Пётр Ильич, несмотря на эпизодические занятия музыкой, был в музыке дилетантом, то есть любителем, имеющим только поверхностное знакомство с ней, но он чувствовал насущную необходимость, потребность в музыке. Очень часто он был одержим желанием, или, как он говорил, «поползновением», что-нибудь сочинить, хотелось погрузиться в омут музыки. Он стал разучивать симфонию Бетховена. «Эта музыка настраивала меня на грустный лад и на неделю превращала в несчастного человека. С той поры меня заполнило неистовое желание написать самому симфонию, каковое при каждом соприкосновении с музыкой Бетховена прорывалось снова, но я слишком сильно чувствовал тогда моё невежество, моё полное бессилие во владении композиторской техникой, и это чувство доводило меня до отчаяния. Я всё более и более впадал в уныние, испытывал глубокую неудовлетворенность своей судьбой, моя должность наскучила мне, я был разочарован и глубоко несчастен», – писал Пётр Ильич Чайковский. Когда он говорил об этом своим друзьям, те смеялись над ним.
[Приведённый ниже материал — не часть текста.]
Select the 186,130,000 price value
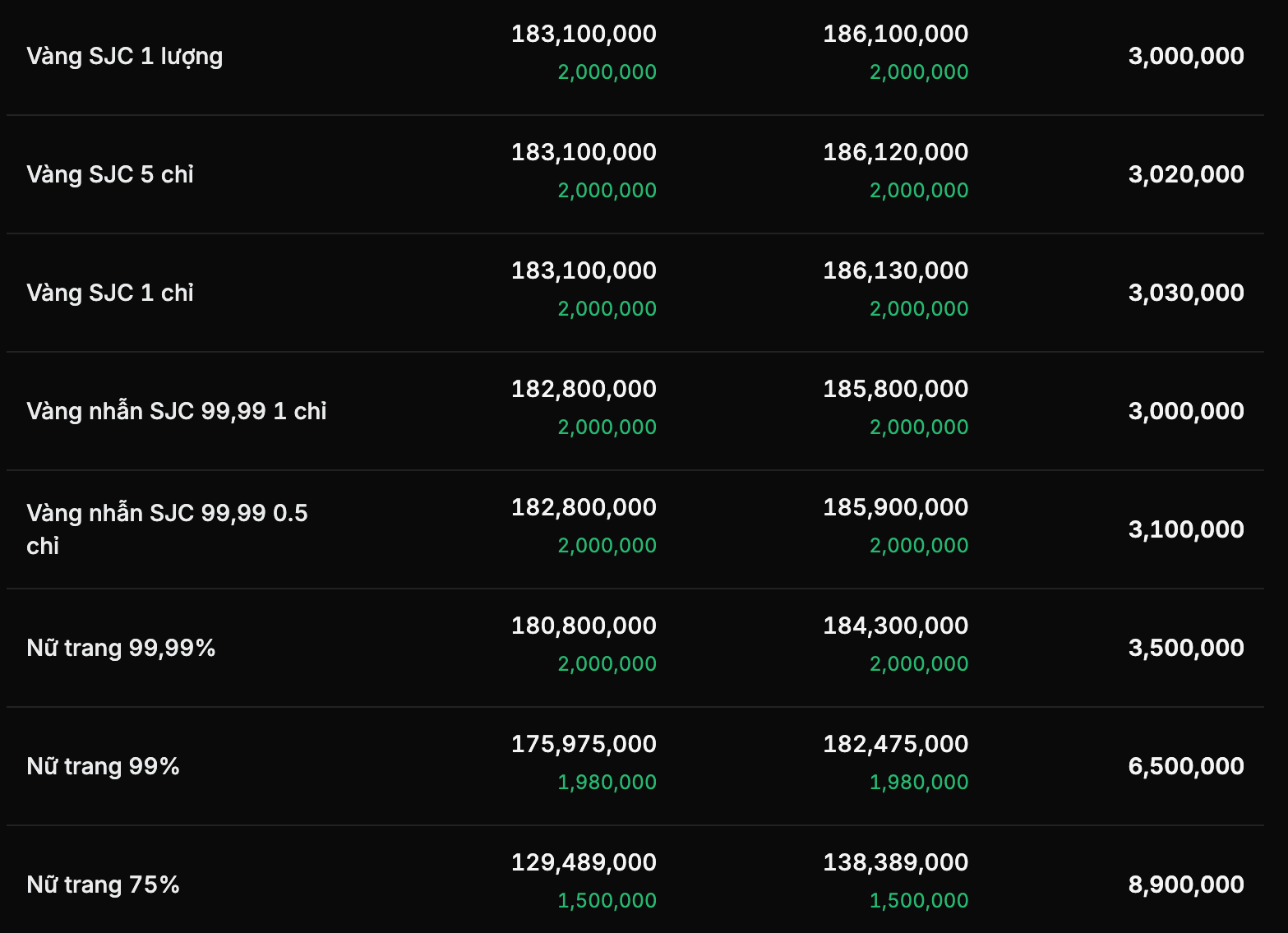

В 1859 году произошло знаменательное событие: стараниями одного из выдающихся музыкальных деятелей, Антона Григорьевича Рубинштейна, и под покровительством великой княгини Елены Павловны было образовано Русское музыкальное общество, при котором открылись бесплатные музыкальные классы, которые разместились в Михайловском дворце. Классы были доступны для всех, и в них преподавали профессионалы. Желающие могли посещать курсы теории музыки, пения, хорового искусства, фортепиано, скрипки, виолончели. В дополнение к классам музыкального общества была образована бесплатная музыкальная школа хорового пения. Классы и школа быстро стали популярными, удивляя количеством и разнообразием тех, кто хотел учиться музыке, но не мог оплачивать частные уроки: среди них можно было увидеть чиновников, военных, купцов, лавочников и студентов, а также молодых женщин. Чайковский поступил в музыкальные классы. Он пишет в своей «Автобиографии»: «В 1861 году я познакомился с молодым лейтенантом гусарского гвардейского полка, большим почитателем истинной музыки, какое-то время даже посещавшим музыкально-теоретический курс, который Заремба (Николай Иванович) тогда преподавал для дилетантов. Этот офицер (Петр Платонович Мещерский), с которым меня вскоре связала сердечная дружба, немало удивился, когда однажды я начал импровизировать на фортепиано на предложенную им тему. Чем ближе он меня узнавал, тем более его изначальное удивление перерастало во внутреннее убеждение, что я музыкант с головы до ног и должен избрать музыку предметом серьезных и регулярных занятий. Он привёл меня к Зарембе, который взял меня учеником…».